The last time I felt this way was when teaching administrative law in the spring of 2001. It seemed as if Robert Mugabe, in his conflict with the High Court of Zimbabwe, was going out of his way to give me a weekly supply of grist for the pedagogical mill. Reasonable apprehension of bias? Check. Use of privative clauses to deny judicial review of executive action? Check. Conferral of purported unlimited discretion? Check. Judicial resistance? Check. Packing the court? Check. And so on, and so on. It was probably the most dramatic context in which I’ve ever taught! Thanks to Mugabe and his cronies, the concepts I was teaching were given far more meaning than they ever could have in normal, day-to-day Canadian life. It was an exhilarating experience for me, and even now I will occasionally hear from former students who remember that semester. But at the same time, I was very conscious of the fact that my classroom excitement was grounded ultimately in the evisceration of the rule of law and in the misery and suffering of the people of Zimbabwe.

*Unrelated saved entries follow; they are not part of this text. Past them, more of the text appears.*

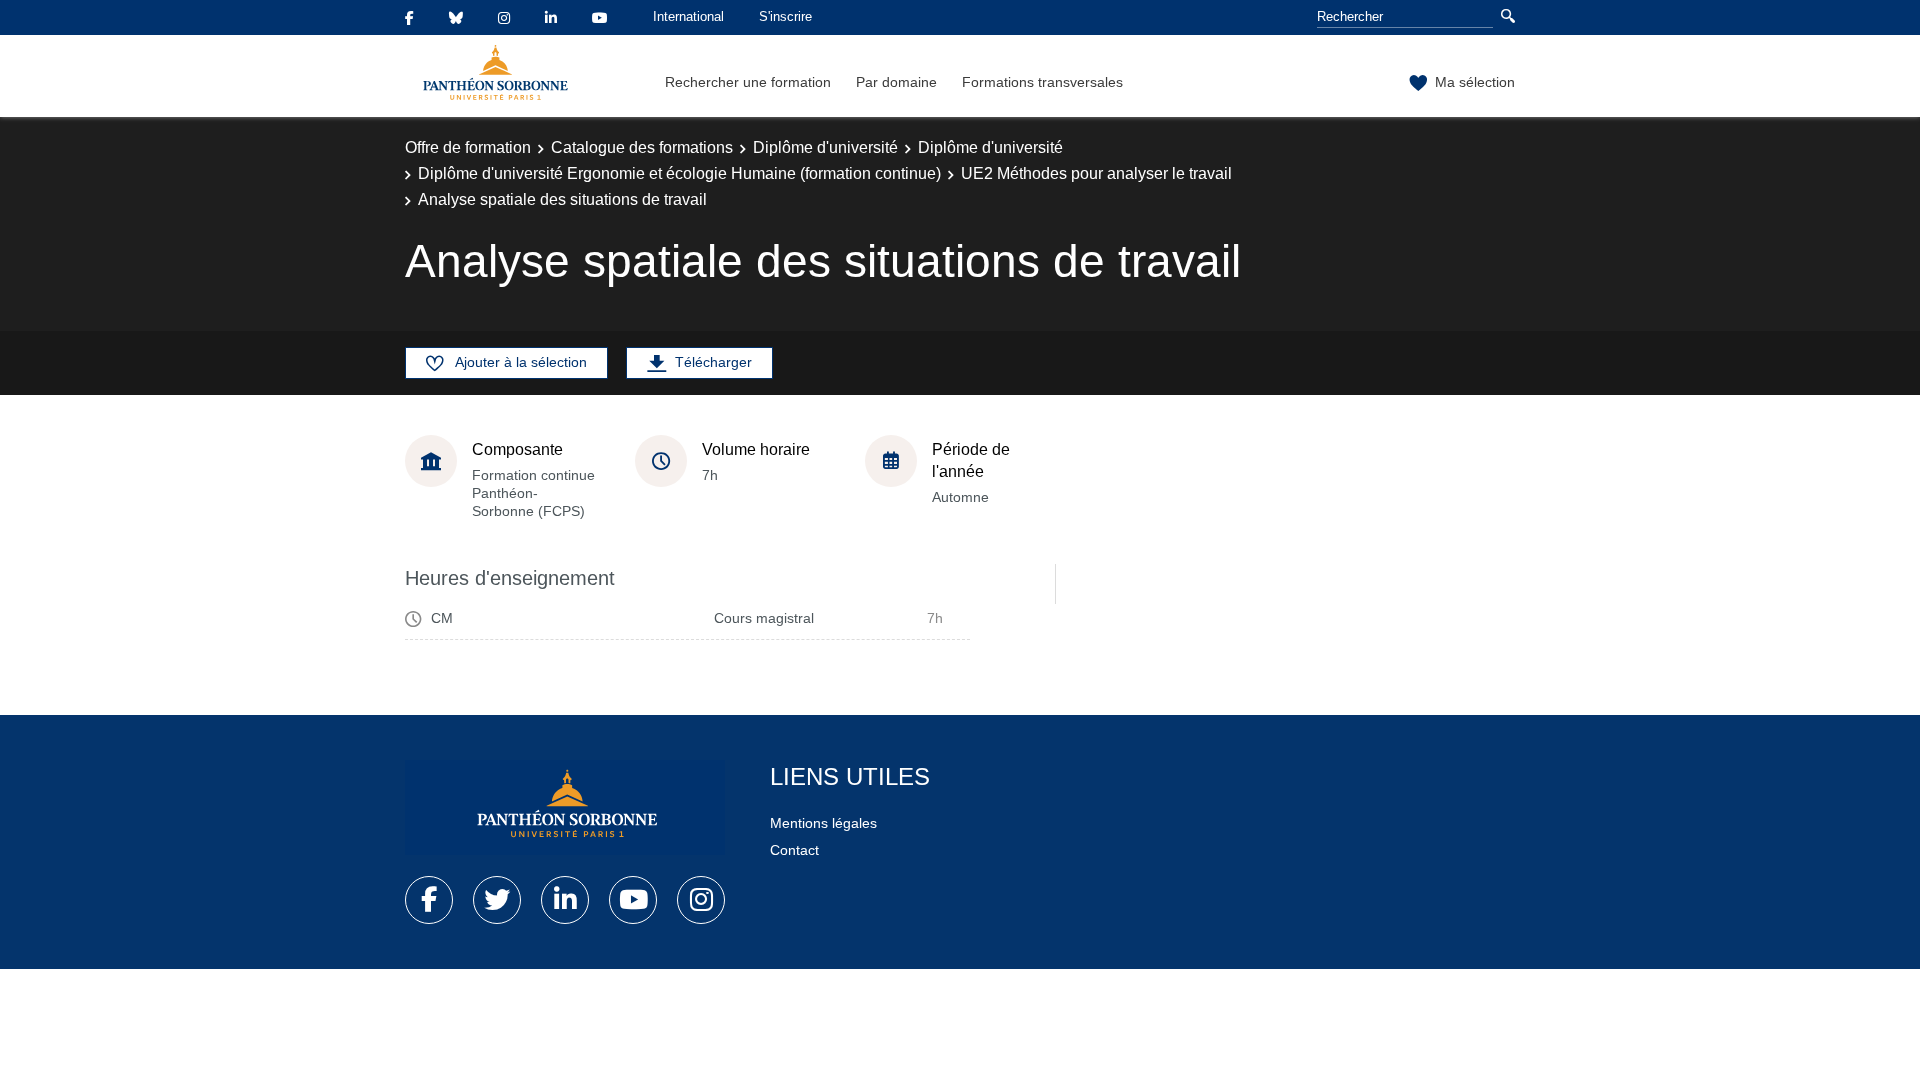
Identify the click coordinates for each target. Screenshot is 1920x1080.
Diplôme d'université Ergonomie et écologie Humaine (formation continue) (679, 173)
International (688, 16)
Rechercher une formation (748, 82)
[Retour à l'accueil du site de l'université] (565, 808)
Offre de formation (468, 147)
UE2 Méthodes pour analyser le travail (1096, 173)
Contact (794, 850)
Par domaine (896, 82)
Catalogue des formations (642, 147)
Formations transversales (1042, 82)
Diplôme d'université (825, 147)
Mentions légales (823, 823)
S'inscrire (785, 16)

Undoubtedly, the Donald Trump presidency will make its way into many if not most Canadian law school classrooms this coming year. Almost certainly, it will in mine. Some of this, I regret to say, will likely be in the form of that self-satisfaction that constitutes an unfortunate part of our Canadian character when it comes to discussing the United States. On a deeper level, though, what America is enduring now offers a host of teaching opportunities for us. We are a monarchy and they are a republic. They had a revolution and we evolved toward independence. But we share a legal tradition, and many of the same social forces there also exist here, albeit on a muted scale.

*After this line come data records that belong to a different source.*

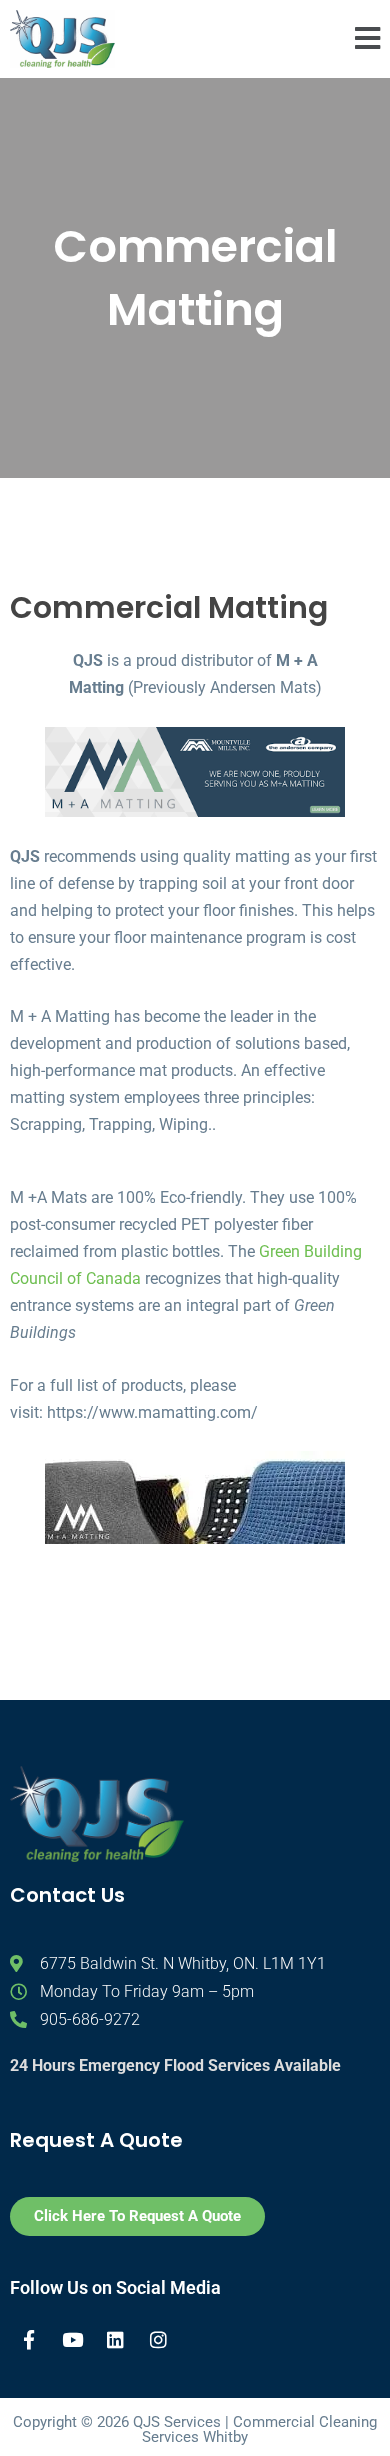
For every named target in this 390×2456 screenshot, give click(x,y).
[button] (367, 39)
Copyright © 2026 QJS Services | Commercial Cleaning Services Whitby (195, 2429)
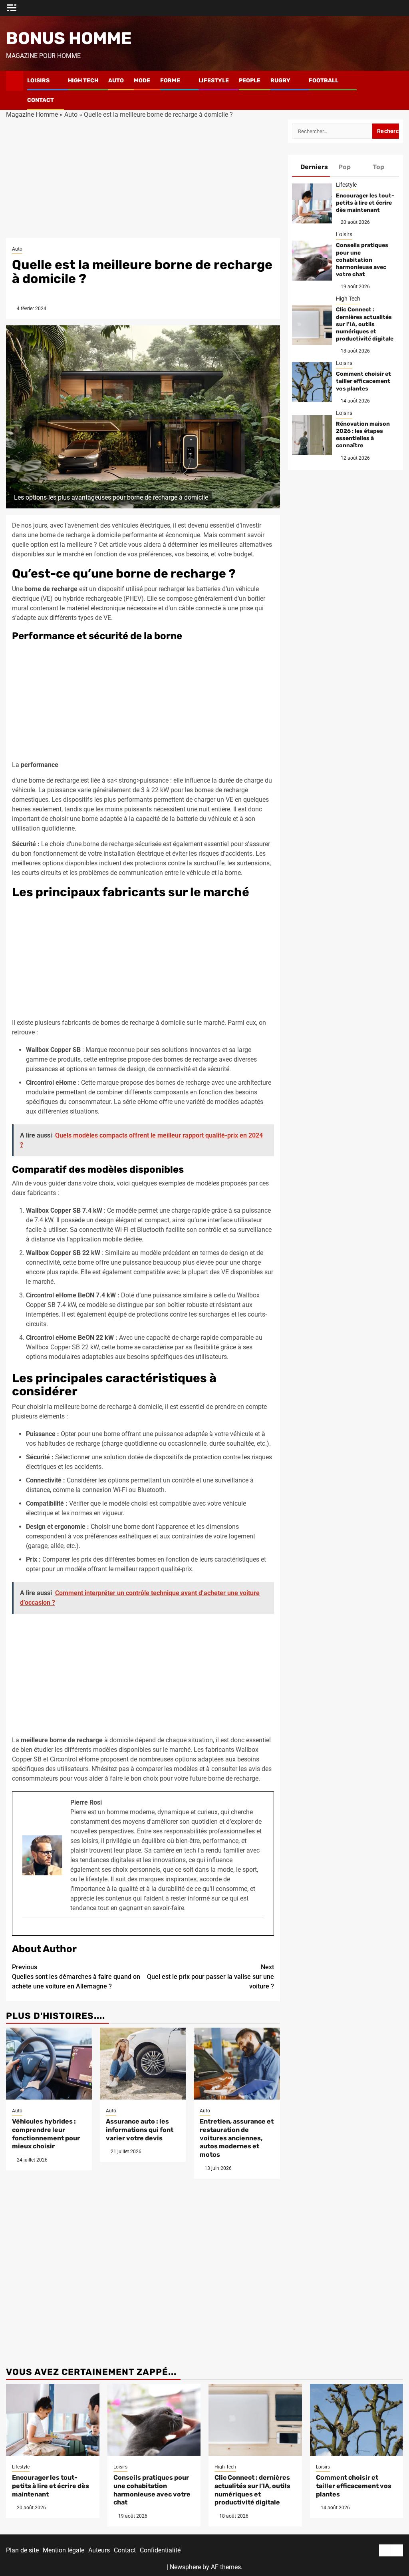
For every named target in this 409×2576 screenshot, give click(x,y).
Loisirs (38, 80)
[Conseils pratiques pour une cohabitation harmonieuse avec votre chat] (312, 261)
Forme (170, 80)
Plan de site (22, 2550)
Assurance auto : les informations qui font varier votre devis (139, 2130)
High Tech (83, 80)
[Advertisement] (143, 179)
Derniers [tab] (314, 167)
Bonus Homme (69, 38)
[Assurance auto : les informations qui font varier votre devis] (143, 2064)
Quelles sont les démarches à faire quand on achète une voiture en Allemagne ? (76, 1976)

It would be arrogant folly for us to completely dismiss America’s current agony as something that could never happen here. For one thing (and to harken back to my theme three columns ago), the ructions that are going on within the political branches of government remind us of just how critical a role respect for tradition plays in the constitutional systems of common law states. But “Trumpism,” if there is such a word, can also be a useful tool in human rights, in international law courses (in both their public and private varieties), in criminal law, in administrative law, in courses on negotiations and in so many others. The point is that while few of us like what is going on in the U.S. right now, we owe it to our students to at least make use of it as a teachable moment.